PROBLEM TO WORK ON:
Images aside, the whole listing should be written out word for word.

════════

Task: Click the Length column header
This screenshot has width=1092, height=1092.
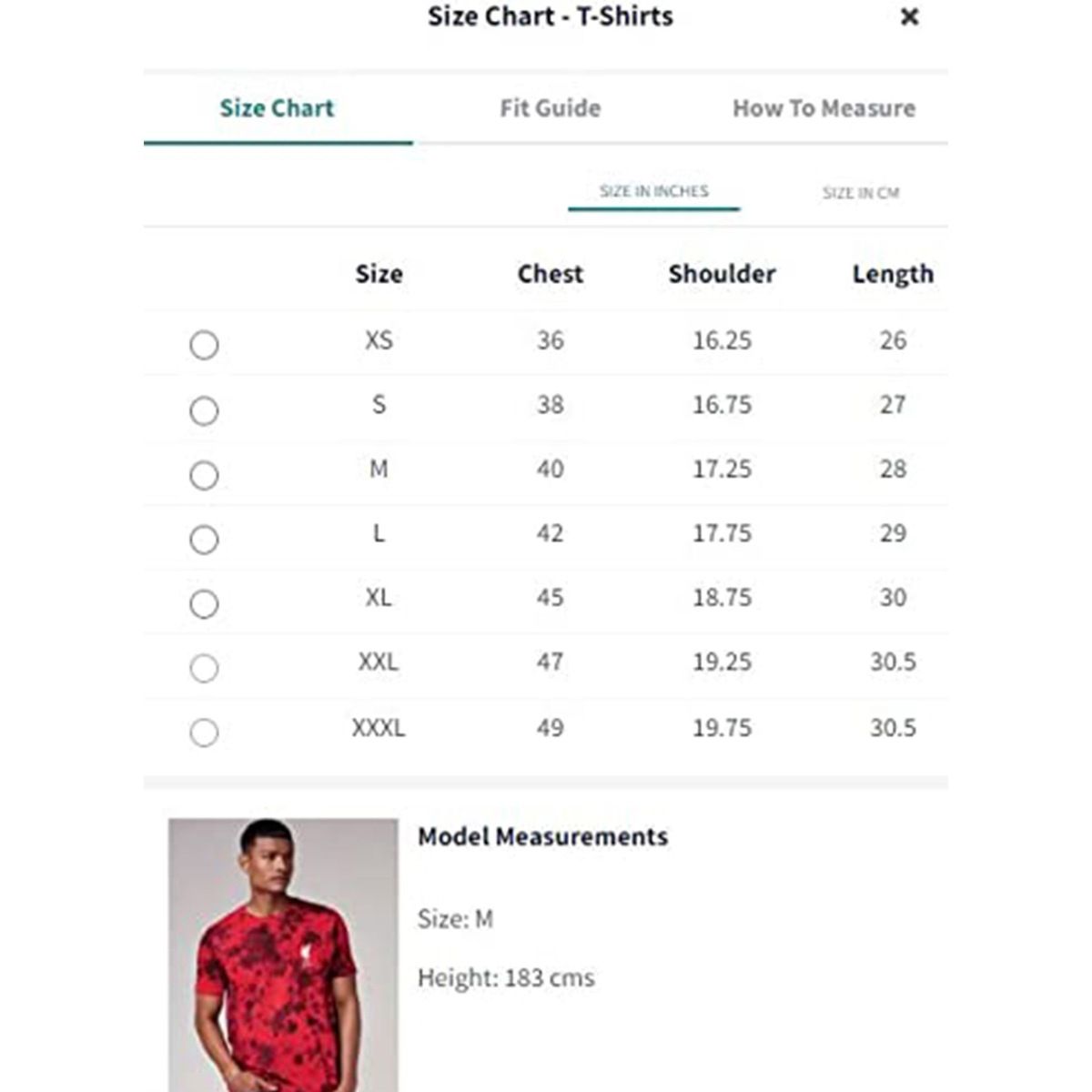Action: (x=892, y=274)
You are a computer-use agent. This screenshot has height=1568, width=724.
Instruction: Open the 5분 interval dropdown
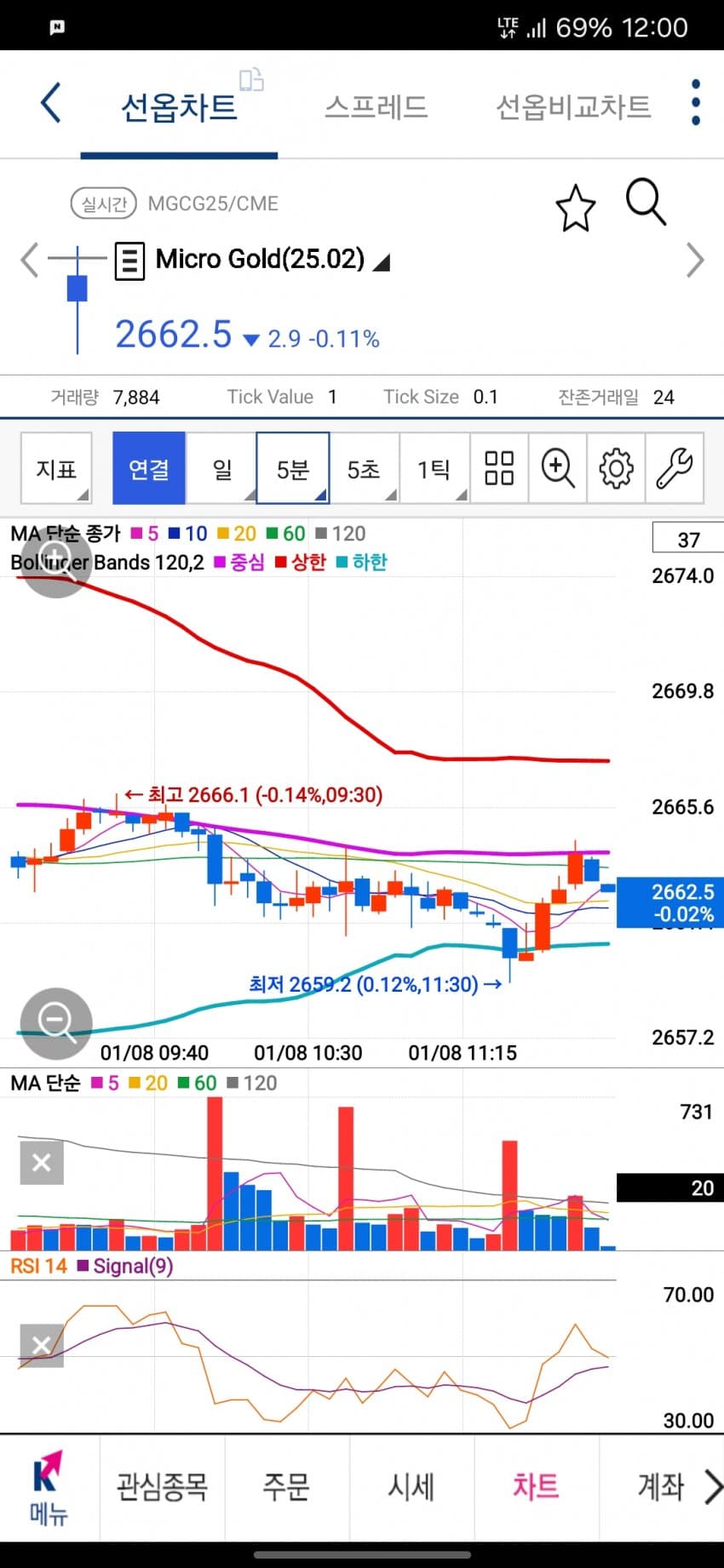293,468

════════

RESPONSE:
Task: Click the Length column header
This screenshot has width=1092, height=1092.
Action: (x=892, y=274)
You are a computer-use agent. This screenshot has height=1568, width=724.
Instruction: Open the 5분 interval dropdown
293,468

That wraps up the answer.